O estudo “open-label” HAVEN 1 [5] incluiu doentes com doze anos de idade ou mais com hemofilia A e inibidores que tinham recebido anteriormente episódios (grupo A e B) ou profilacticamente (grupo C) tinha recebido os preparativos para o bypass. No ponto final primário, hemorragia tratada, profilaxia com emicizumabe (grupo A) do grupo de comparação sem profilaxia (grupo B) como superior: Com a substância activa, um total de 2,9 tais eventos ocorreram anualmente, em comparação com 23,3 sem, o que corresponde a uma diferença significativa de 87% (p<0,001). Os resultados foram consistentes nos diferentes subgrupos – bem como em pontos finais secundários, tais como hemorragia espontânea ou hemorragia articular. 63% contra 6% não sofreram qualquer hemorragia correspondente durante o período de estudo. O Emicizumab também teve um desempenho significativamente melhor que a profilaxia com preparações de bypass (grupo C) (79% de redução na taxa de hemorragia, p<0,001). Os eventos adversos são principalmente reacções no local da injecção. Os anticorpos contra a substância activa não se formaram em nenhum doente. Microangiopatias trombóticas foram observadas em três pacientes que tinham sido previamente tratados com altas doses cumulativas de aPCC durante vários dias (devido a hemorragia de ruptura). Após a paragem do aPCC, a situação melhorou rapidamente. Dois outros pacientes sofreram de eventos trombóticos.

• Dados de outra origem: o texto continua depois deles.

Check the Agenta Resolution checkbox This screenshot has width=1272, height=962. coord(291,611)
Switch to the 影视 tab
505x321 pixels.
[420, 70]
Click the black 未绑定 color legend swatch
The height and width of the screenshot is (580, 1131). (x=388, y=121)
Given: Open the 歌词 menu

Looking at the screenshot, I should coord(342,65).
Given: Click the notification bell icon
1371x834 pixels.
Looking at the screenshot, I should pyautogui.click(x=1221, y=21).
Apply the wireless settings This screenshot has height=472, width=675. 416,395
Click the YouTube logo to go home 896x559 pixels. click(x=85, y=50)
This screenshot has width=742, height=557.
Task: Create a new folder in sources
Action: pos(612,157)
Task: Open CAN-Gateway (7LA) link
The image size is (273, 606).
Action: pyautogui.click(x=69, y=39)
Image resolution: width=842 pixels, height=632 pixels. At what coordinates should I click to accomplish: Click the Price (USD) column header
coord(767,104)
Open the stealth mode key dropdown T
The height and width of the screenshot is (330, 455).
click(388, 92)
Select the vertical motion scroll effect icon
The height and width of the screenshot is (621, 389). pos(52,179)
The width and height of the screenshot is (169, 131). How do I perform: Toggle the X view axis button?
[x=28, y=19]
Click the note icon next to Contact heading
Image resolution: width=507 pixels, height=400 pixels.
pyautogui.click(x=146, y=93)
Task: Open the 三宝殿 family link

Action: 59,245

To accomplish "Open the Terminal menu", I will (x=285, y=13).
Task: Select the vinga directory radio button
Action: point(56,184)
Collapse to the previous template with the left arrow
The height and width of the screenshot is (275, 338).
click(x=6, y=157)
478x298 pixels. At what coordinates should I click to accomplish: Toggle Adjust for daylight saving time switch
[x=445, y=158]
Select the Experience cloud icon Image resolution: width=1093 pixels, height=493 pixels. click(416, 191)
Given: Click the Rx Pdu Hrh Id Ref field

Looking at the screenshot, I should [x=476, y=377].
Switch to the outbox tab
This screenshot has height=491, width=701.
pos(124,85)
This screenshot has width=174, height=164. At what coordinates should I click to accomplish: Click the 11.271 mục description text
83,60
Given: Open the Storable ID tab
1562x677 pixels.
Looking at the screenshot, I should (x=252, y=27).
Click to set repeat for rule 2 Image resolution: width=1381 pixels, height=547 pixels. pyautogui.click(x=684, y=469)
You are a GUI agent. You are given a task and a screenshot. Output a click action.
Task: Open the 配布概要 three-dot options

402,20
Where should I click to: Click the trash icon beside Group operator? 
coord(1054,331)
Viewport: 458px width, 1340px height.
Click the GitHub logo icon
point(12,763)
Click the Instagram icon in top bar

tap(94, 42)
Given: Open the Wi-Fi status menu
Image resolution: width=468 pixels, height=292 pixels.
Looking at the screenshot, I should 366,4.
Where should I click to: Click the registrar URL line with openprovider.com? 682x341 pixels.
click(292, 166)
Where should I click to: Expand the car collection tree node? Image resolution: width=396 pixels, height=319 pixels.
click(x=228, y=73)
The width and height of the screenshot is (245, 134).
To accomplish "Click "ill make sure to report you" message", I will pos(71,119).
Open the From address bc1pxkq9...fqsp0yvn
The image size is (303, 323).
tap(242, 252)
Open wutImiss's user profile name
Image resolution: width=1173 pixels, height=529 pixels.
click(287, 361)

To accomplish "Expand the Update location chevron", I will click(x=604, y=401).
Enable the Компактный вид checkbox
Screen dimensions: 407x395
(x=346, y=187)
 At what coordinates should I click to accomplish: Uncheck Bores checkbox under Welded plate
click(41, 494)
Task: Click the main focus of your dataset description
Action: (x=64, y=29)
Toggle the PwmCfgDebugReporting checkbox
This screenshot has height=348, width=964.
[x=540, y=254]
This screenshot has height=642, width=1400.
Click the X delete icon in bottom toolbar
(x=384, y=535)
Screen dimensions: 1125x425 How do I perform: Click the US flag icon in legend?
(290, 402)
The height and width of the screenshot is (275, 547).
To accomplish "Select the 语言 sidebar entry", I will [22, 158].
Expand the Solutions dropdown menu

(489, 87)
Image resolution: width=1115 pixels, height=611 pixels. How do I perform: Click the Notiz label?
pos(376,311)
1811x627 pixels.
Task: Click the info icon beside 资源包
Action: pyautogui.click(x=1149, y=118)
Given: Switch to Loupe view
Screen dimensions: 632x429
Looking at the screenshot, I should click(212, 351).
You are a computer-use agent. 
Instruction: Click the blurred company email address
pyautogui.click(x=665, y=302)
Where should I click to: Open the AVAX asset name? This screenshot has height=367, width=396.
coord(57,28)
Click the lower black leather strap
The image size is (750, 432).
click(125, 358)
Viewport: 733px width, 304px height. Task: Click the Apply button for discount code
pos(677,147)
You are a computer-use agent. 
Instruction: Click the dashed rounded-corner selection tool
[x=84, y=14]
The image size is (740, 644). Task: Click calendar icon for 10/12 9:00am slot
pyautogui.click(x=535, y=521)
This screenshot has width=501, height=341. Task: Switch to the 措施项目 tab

Os resultados do HAVEN 2 com crianças menores de doze anos ainda não foram publicados, mas foram apresentados no Congresso do ISTH em Berlim 2017. A taxa média anual de hemorragia tratada aqui foi de 0,4, com quase 95% dos participantes a não apresentarem qualquer tipo de hemorragia (tempo médio de observação de 12 semanas). Mais uma vez, houve uma redução substancial na hemorragia com emicizumabe versus profilaxia de bypass. Em todos os casos, as taxas com o anticorpo bisespecífico tenderam para 0. O tromboembolismo ou microangiopatias trombóticas eram tão pouco observáveis como os anticorpos contra a substância activa.
“Em geral, as novas abordagens que não se baseiam numa substituição directa do factor em falta são altamente bem-vindas – especialmente para os doentes inibidores. A questão é: A indução de imunotolerância ainda é necessária ou que papel assumem os novos agentes em doentes hemofílicos que não desenvolveram (ainda) inibidores? E os indivíduos anteriormente não tratados e que sinais de segurança veremos ainda a longo prazo? Todas estas são questões que terão de ser respondidas no futuro”, concluiu o orador.
Fonte: Congresso Suíço de Oncologia e Hematologia, 27-29 de Junho de 2018, Zurique
Literatura:
- Kruse-Jarres R, et al: Adquiriu hemofilia A: Revisão actualizada das provas e orientações de tratamento. Am J Hematol 2017 Jul; 92(7): 695-705.
- Kruse-Jarres R, et al: Eficácia e segurança do OBI-1, um factor anti-hemófilo VIII (recombinante), sequência suína, em sujeitos com hemofilia adquirida A. Haemophilia 2015; 21: 162-170.
- Collins P, et al: Imunossupressão para hemofilia adquirida A: resultados do Registo Europeu de Hemofilia Adquirida (EACH2). Sangue 2012 Jul 5; 120(1): 47-55.
- Tiede A, et al.: Factores prognósticos de remissão e sobrevivência na hemofilia adquirida A (AHA): resultados do estudo GTH-AH 01/2010. Sangue 2015 Fev 12; 125(7): 1091-1097.
- Oldenburg J, et al: Emicizumab Prophylaxis in Hemophilia A with Inhibitors. N Engl J Med 2017 Ago 31; 377(9): 809-818.
InFo ONCOLOGY & HEMATOLOGY 2018; 6(4) – publicado 7.7.18 (antes da impressão).